Table 7 summarizes these measures for the different price ratio
assumptions, using the estimation results from the FE model with
N*POXC*log(rainfall) interactions (column 6 in table 2). This
specification produces the highest estimated agronomic response of maize
to N. As such, these results may be taken as an upper bound to the
actual profitability of fertilizer in our survey area.
Results indicate relatively low rates of profitability, regardless of
the assumption: the average MVCR ranges from 2.85 (at the market price
ratio of 0.22) to 1.116 (when the farmgate price ratio is 0.09). While
most farmers apply at rates below the economically efficient rate for a
risk-neutral farmer (i.e. where MVCR=0), the share of farmers with
MVCR>1 drops notably with price ratio reductions, and the
share of farmers with MVCR>2 drops even faster. As
discussed elsewhere (e.g. Sheahan et al., 2013; Xu et al., 2009), an
MVCR of 2 may be a more appropriate “optimal” level of input usage,
under the assumption that a risk-averse farmer will require a marginal
return of at least this magnitude.
AVCR estimates show similar cross-sectional variability, with mean
values ranging between 2.60 (at price ratio=0.22) to 1.06 (at price
ratio=0.09). It is common to use an AVCR of 1.5 or 2 as a minimal
threshold of profitability sufficient to incentivize risk-averse
smallholder farmers to use fertilizer, to account for risk aversity and
unobserved transactions costs in production and marketing (e.g. Xu et
al., 2009; Sheahan et al., 2013). While most farmers in the sample have
AVCR estimates exceeding 1, the share with AVCR estimates exceeding 1.5
or 2 is very sensitive to price ratio assumptions: at a price ratio of
0.15 only 71% and 22% of our sample has an AVCR exceeding 1.5 and 2,
respectively. Our results suggest that under even moderate uncertainty
about farm gate prices, the magnitude of the MVCR and AVCR estimates may
be insufficient to motivate farmers to make risky fertilizer
investments.
These findings suggest that even where agronomic returns are positive
and of magnitudes generally considered conducive to investment, the
incorporation of “last mile” transportation costs may quickly
attenuate the economic attractiveness of these investments (e.g., Minten
et al., 2013). The implications of economic remoteness have been well
described (e.g. Minten & Stifel, 2004; Chamberlin & Jayne, 2013).

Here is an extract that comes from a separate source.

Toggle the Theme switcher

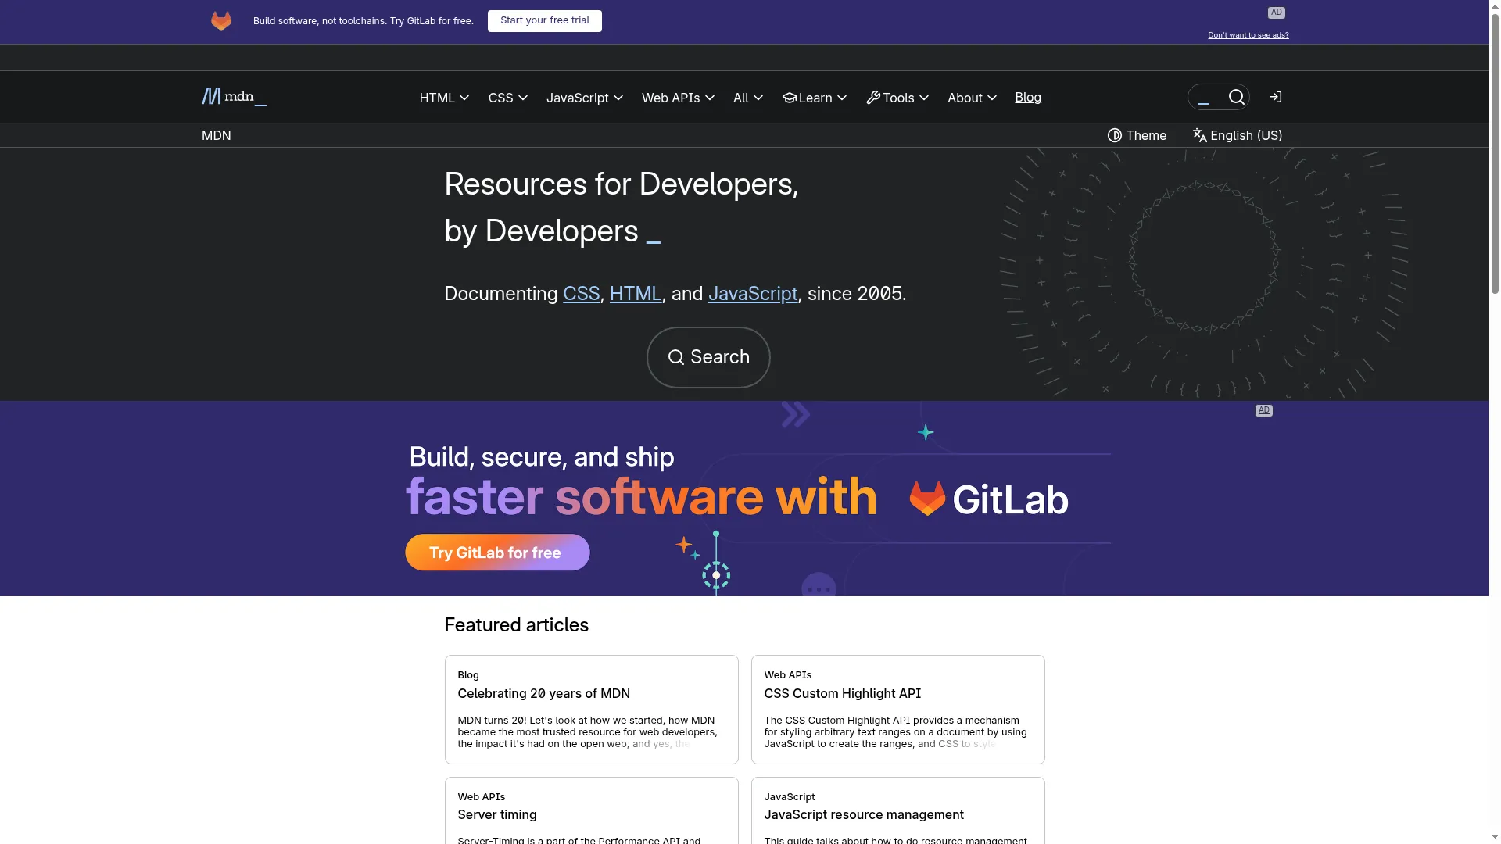1137,135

Adding uncertainty around the actual costs of last mile transportation
(which is the reality for many farmers in rural Tanzania) will only
magnify the disincentivizing effects of these transfer costs on
fertilizer investments. The fact that active soil carbon is an
empirically important driver of agronomic responses may help to target
attention to where these market remoteness effects may be especially
magnified. Figure 2 shows the AVCR calculated at a price ratio of 0.15
as a non-parametric function of active carbon. This graph illustrates
that at lower levels of soil carbon the agronomic use efficiency of
nitrogen is likely to be insufficient to be an attractive investment for
risk averse farmers, even in average rainfall years. When we
additionally consider the estimated impacts on profitability of seasonal
rainfall (Figure 3), we can clearly see the sensitivity of expected
profitability calculations to stochastic factors.